The mean, will be a number between 0 and 1 indicating the
probability that a 2km x 2km cell in that area contains breeding
Crested Larks.
ma <- gam(cbind(crestlark,n-crestlark)~s(x,y,k=100), data=ba,
family=binomial)
The s(x,y,k=100) term fits a smooth curve through the x and y
coordinates. The distribution family is a binomial (the
default link is logit). Also note that the Y variate contains
bot the number of cells with Crested Lark, and the number of
cells without.
fva <- predict(ma,bird,type='response')
grid.fv <- SpatialPixelsDataFrame(points=cbind(bird$x,bird$y),
data=data.frame(fva))
library(RColorBrewer)
spplot(grid.fv,col.regions=brewer.pal(7,'Blues'),cuts=6)
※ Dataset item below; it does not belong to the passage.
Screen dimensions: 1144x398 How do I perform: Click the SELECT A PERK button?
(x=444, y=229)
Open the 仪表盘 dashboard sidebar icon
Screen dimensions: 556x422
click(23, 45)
Looks good so far. The difference between modeling space this
way versus the way kriging does it, is that kriging assumes all of the
spatial variation is in the error, whereas we are now assuming all of
the spatial variation is in the systematic component (i.e. in the
mean). We should check the model residuals, to make sure
that there isn't any spatial correlation in the residuals.
library(geoR)
coords<-matrix(0,1004,2); coords[,1] <- ba$x; coords[,2] <- ba$y
gb <- list(data=residuals(ma,type='d'), coords=coords)
plot(variog(gb,max.dist=1e5))
Not bad, it almost looks like pure nugget. In fact, however,
there might be negative autocorrelation at near lags.
Remember, negative correlation shows up as
semivariogram values above the sill. Such short distance
negative autocorrelation is indicative of "oversmoothing" the data.
This suggests that we may be able to get a better fit by
smoothing less, however, oversmoothing is not necessarily a bad thing
when the interest in regional mapping, as opposed to point-wise
prediction.
We should also do standard residual diagnostics:
plot(fitted(ma),residuals(ma))
grid.resid <- SpatialPixelsDataFrame(points=cbind(ba$x,ba$y),
data=data.frame(residuals(ma)))
spplot(grid.resid,col.regions=brewer.pal(7,'BlRd'),cuts=6)
Not bad for a binomial residual plot. There don't appear to
be any overall trends. In general, residual plots for
binomial models are ugly, since only a few actual values are
possible (e.g. 0/2, 1/2,2/2 in a binomial model with n=2).
The map doesn't show much clustering, but that is what we
expected after seeing the variogram.